Книга снов
Шрифт:
Его рука не шевелится.
– Можешь моргнуть. Один раз – это да. Два раза – нет.
Не моргает.
Мне вспоминается наш первый поцелуй. К тому моменту мы провели две ночи вместе, первую молча, вторую тоже, но тогда говорили наши руки, наши взгляды. Я никогда не забуду прикосновения наших рук, как они танцевали друг с другом, как они ложились ладонь в ладонь. Ни с одним мужчиной прежде секс не был таким интимным, как с Генри в ту ночь, когда мы лежали на моей кровати и наши руки ласкали друг друга.
Все грядущее
На третью ночь мы поцеловались. Мы бежали по городу в ночи, когда завершился будний лондонский день, освободив место на улицах для дворников, когда во всех барах, где еще недавно танцевали судьба, желание и алкогольное веселье, были убраны стулья, а с ними и последние шансы на счастье.
В ту ночь мы перешли по пешеходному мосту Золотого Юбилея к парому у набережной Виктории. Я прислонилась к перилам, спиной к воде.
– Никогда не поворачивайся спиной к морю, – сказал сразу Генри, и голос его прозвучал глубоко и спокойно. Он встал передо мной и положил руки на перила справа и слева от меня. Я чувствовала тепло его тела, как он ко мне приближался и наконец прижался вплотную.
– Я и не поворачиваюсь к морю спиной. Я вижу его в твоих глазах, – сказала я.
Тогда он и поцеловал меня. Поцеловал так крепко и искренне, будто этот поцелуй должен был открыть нам новый мир. Наши тела воплощали в жизнь то, о чем договорились руки, они отвечали на вопросы, которые задавали пальцы.
А сейчас я прижимаю его безответную руку к своей щеке, ко лбу. Смотрю в глаза, где его уже нет, в эти пустые окна, пустые окна.
Я не буду плакать. Я не плачу.
И у меня действительно получается.
Приближается ночь. В это время суток все кровати в этом лагере дрейфующих помещаются в свой световой конус. Вокруг нас блуждают души, которые хотят постепенно освободиться от бремени тел. Крошечные искры, высвобождающиеся и летящие ввысь.
Я смотрю на Генри и тихонько рассказываю ему о том, как это было, когда мы встретились. Я рассказываю ему все, о каждом прожитом дне.
А потом еще о днях, проведенных с отцом. О днях, когда папа пел для меня, и о тех, когда мы сбегали на лужайку, где трава доходила ему до груди, а меня скрывала с головой. А когда шел дождь, он пел, а я танцевала и он говорил: «Ты неуязвима, моя девочка, ибо душу нельзя убить». И хотя я не понимала, что значат его слова, но точно чувствовала их.

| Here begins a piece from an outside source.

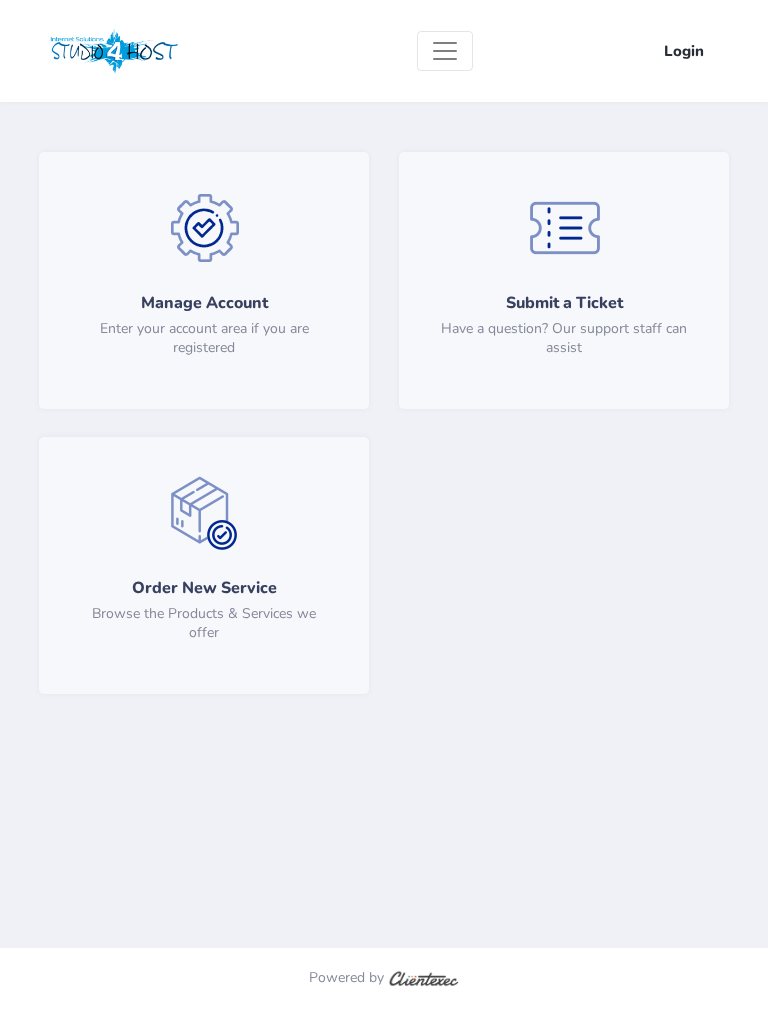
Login (684, 51)
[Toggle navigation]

Каждый день поднимайся на одну ступень, Эдвинна, каждый день делай по шагу, тогда ты преодолеешь этот долгий путь.
Я представляю себя маяком, на чей свет из слов, воспоминаний и песенок может двигаться Генри, выбираясь из той тьмы между мирами.
День 43-й
ГЕНРИ
Я
Я чувствую, как стучит мое сердце. Будто что-то заставляет его стучать.
И что-то изменилось. Кажется, словно все мои нервные окончания вытянулись, подобно щупальцам медузы, и я ощупываю ими стекло с той стороны.
Там все не так, как обычно.
И как обычно? Как вчера? Как год назад?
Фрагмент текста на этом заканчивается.